(Data records)
+--

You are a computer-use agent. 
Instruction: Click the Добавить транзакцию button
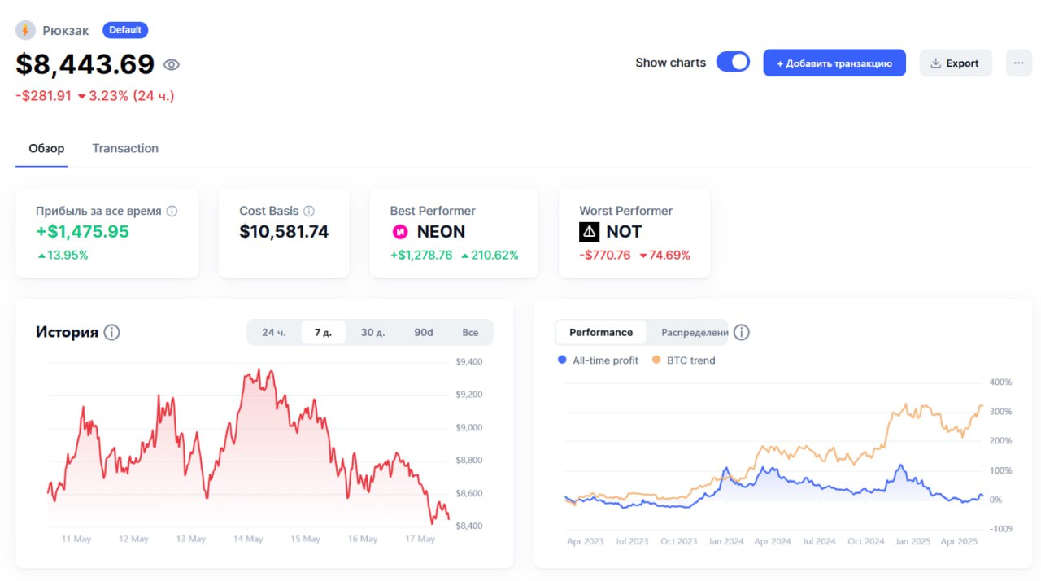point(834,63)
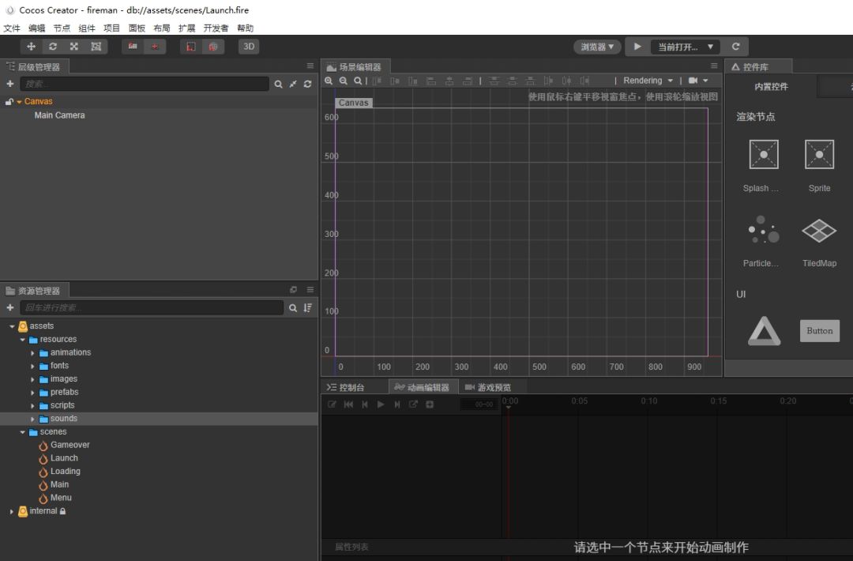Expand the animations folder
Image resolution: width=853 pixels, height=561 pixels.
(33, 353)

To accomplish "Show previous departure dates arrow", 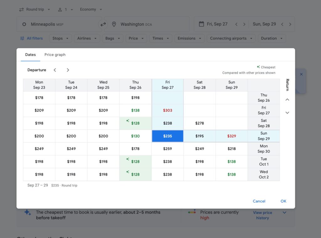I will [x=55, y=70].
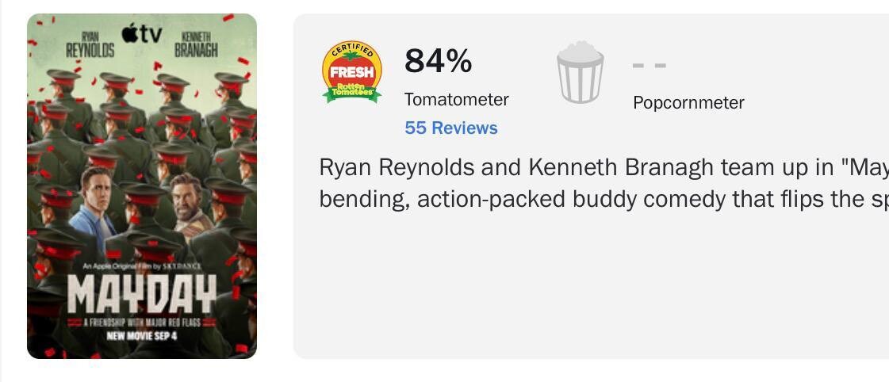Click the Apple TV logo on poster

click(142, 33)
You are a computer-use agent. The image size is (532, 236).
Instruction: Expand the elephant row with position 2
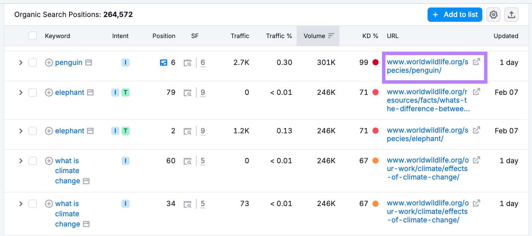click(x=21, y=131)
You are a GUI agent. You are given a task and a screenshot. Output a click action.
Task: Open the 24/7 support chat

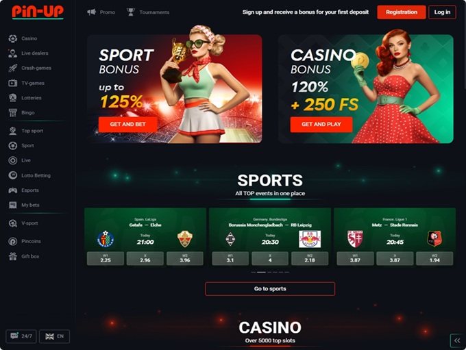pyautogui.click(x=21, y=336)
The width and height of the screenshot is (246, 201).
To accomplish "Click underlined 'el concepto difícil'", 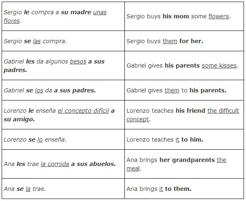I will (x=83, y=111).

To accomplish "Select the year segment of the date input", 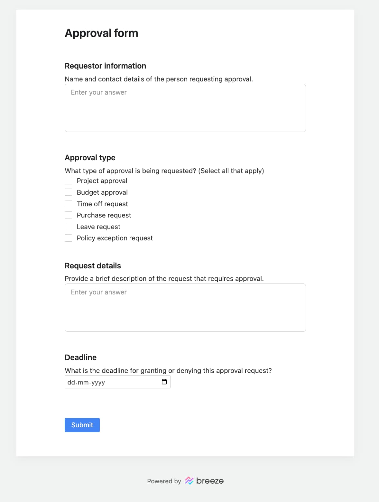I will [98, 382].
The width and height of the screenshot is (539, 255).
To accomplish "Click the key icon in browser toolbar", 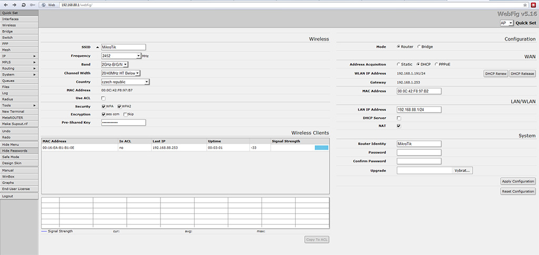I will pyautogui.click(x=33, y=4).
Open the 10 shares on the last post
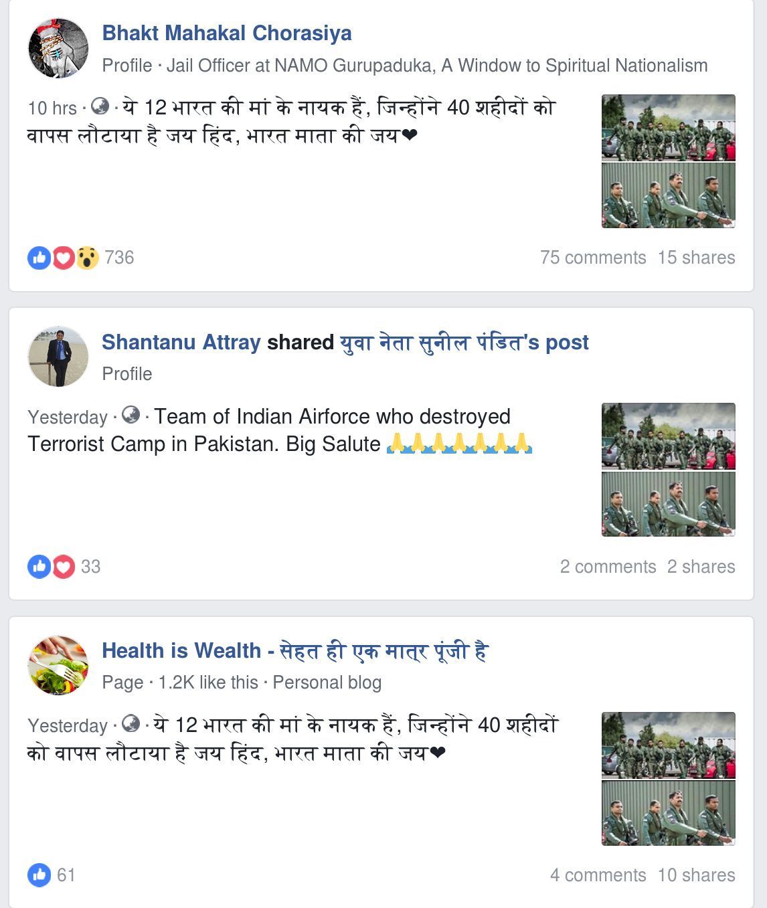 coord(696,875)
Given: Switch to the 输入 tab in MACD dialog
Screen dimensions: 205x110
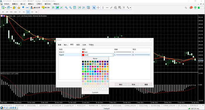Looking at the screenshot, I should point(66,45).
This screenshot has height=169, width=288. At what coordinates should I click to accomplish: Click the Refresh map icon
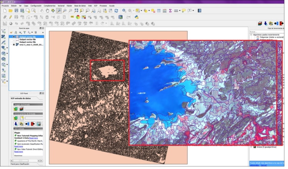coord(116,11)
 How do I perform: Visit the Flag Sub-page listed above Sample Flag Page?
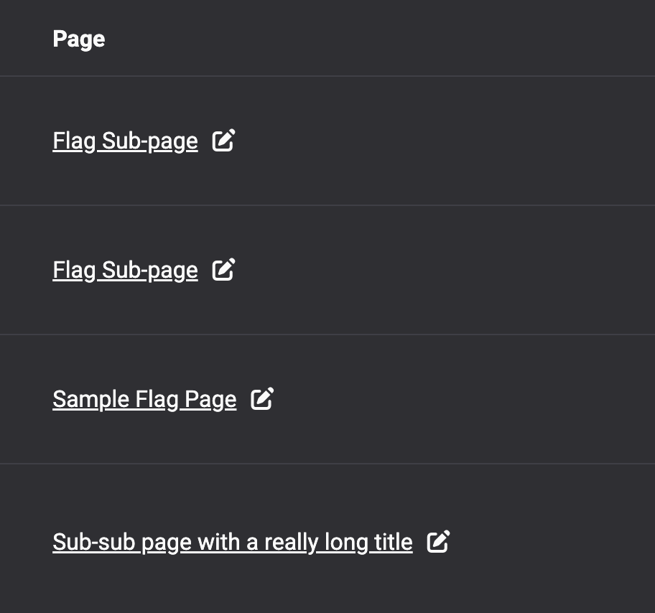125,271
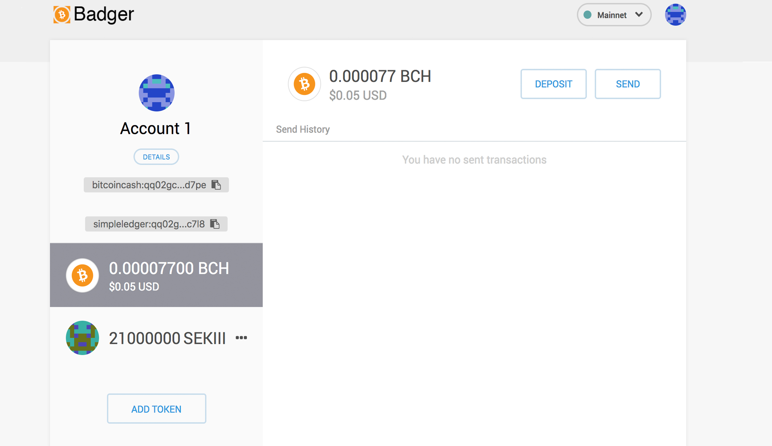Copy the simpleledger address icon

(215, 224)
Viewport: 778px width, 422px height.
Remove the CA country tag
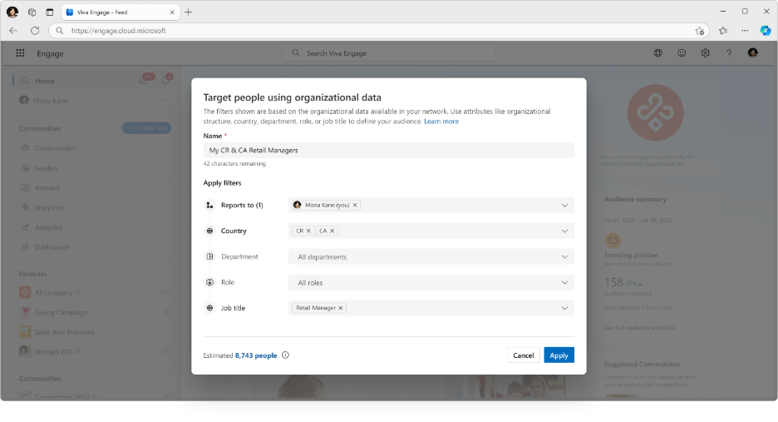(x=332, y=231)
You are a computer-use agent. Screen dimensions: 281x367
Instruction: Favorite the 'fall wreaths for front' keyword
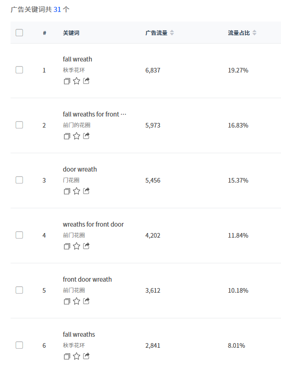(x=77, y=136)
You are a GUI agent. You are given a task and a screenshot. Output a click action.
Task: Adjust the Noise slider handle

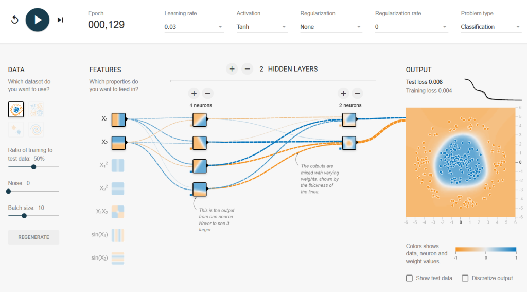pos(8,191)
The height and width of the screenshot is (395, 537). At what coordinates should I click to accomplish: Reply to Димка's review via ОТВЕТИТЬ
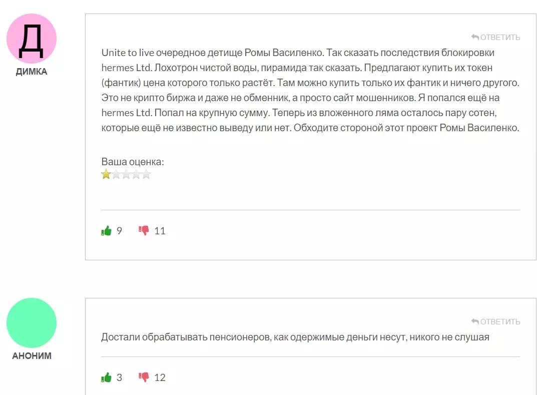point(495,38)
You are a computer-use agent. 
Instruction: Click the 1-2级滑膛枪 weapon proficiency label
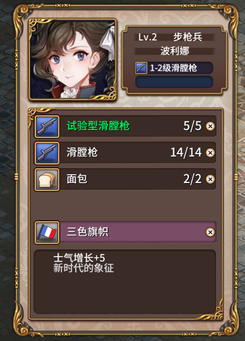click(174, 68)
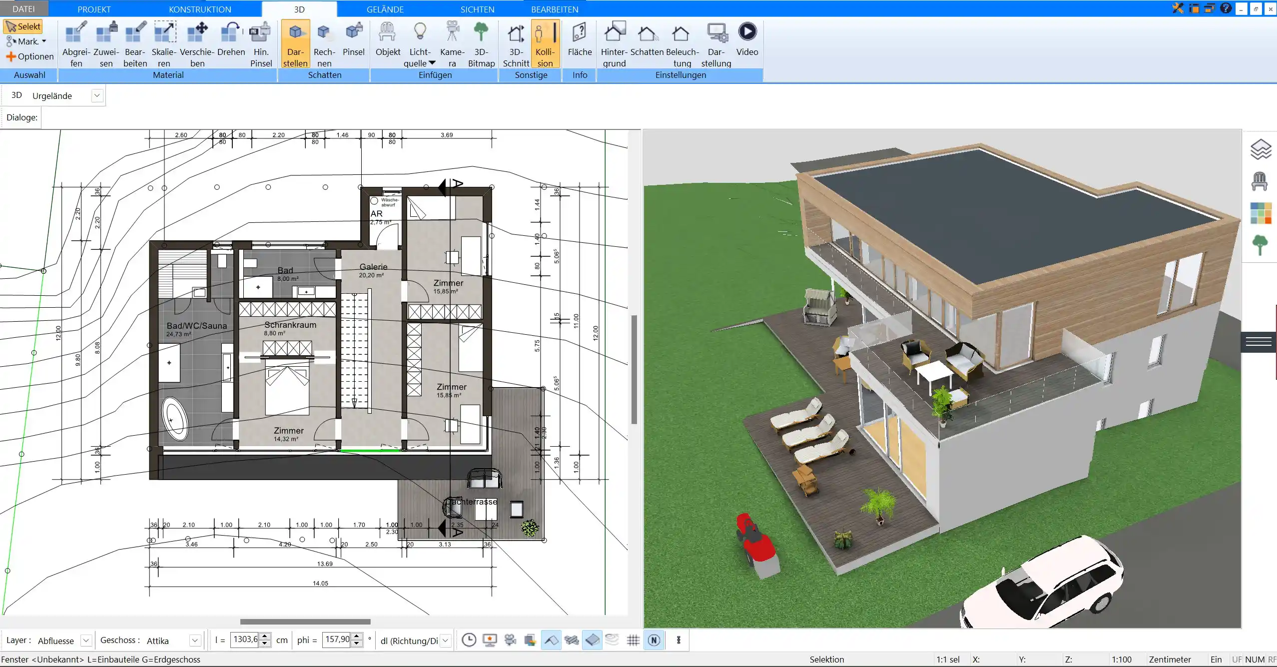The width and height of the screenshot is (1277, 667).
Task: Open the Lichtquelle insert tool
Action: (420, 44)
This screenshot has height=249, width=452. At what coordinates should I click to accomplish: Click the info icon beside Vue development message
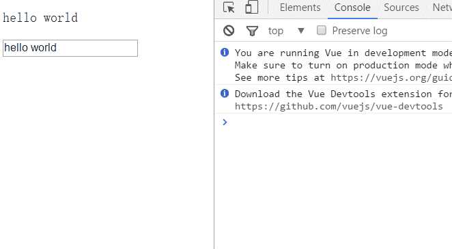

+--

Omit the pictures. Write out exactly the lines from the one containing "Given: Switch to the 输入 tab in MACD dialog" through the last line of the entries, both of them included.

* [Exercise solution]
Given: Switch to the 输入 tab in MACD dialog
Screen dimensions: 205x110
Looking at the screenshot, I should point(66,45).
This screenshot has height=169, width=288. At what coordinates should I click to accomplish: Click the Refresh map icon
coord(116,11)
 How do I perform: Visit the Flag Sub-page listed above Sample Flag Page?
125,271
Copy the simpleledger address icon

(215, 224)
Viewport: 778px width, 422px height.
Remove the CA country tag
(x=332, y=231)
You are a computer-use agent. Screen dimensions: 281x367
Instruction: Favorite the 'fall wreaths for front' keyword
(x=77, y=136)
You are a GUI agent. You are given a task and a screenshot. Output a click action.
Task: Adjust the Noise slider handle

pos(8,191)
The height and width of the screenshot is (395, 537). At what coordinates should I click to accomplish: Reply to Димка's review via ОТВЕТИТЬ
point(495,38)
You are a computer-use agent. 
Instruction: Click the 1-2级滑膛枪 weapon proficiency label
click(174, 68)
The width and height of the screenshot is (1277, 667).
Task: Open the Lichtquelle insert tool
Action: (420, 44)
This screenshot has height=249, width=452. At what coordinates should I click to accomplish: Click the info icon beside Vue development message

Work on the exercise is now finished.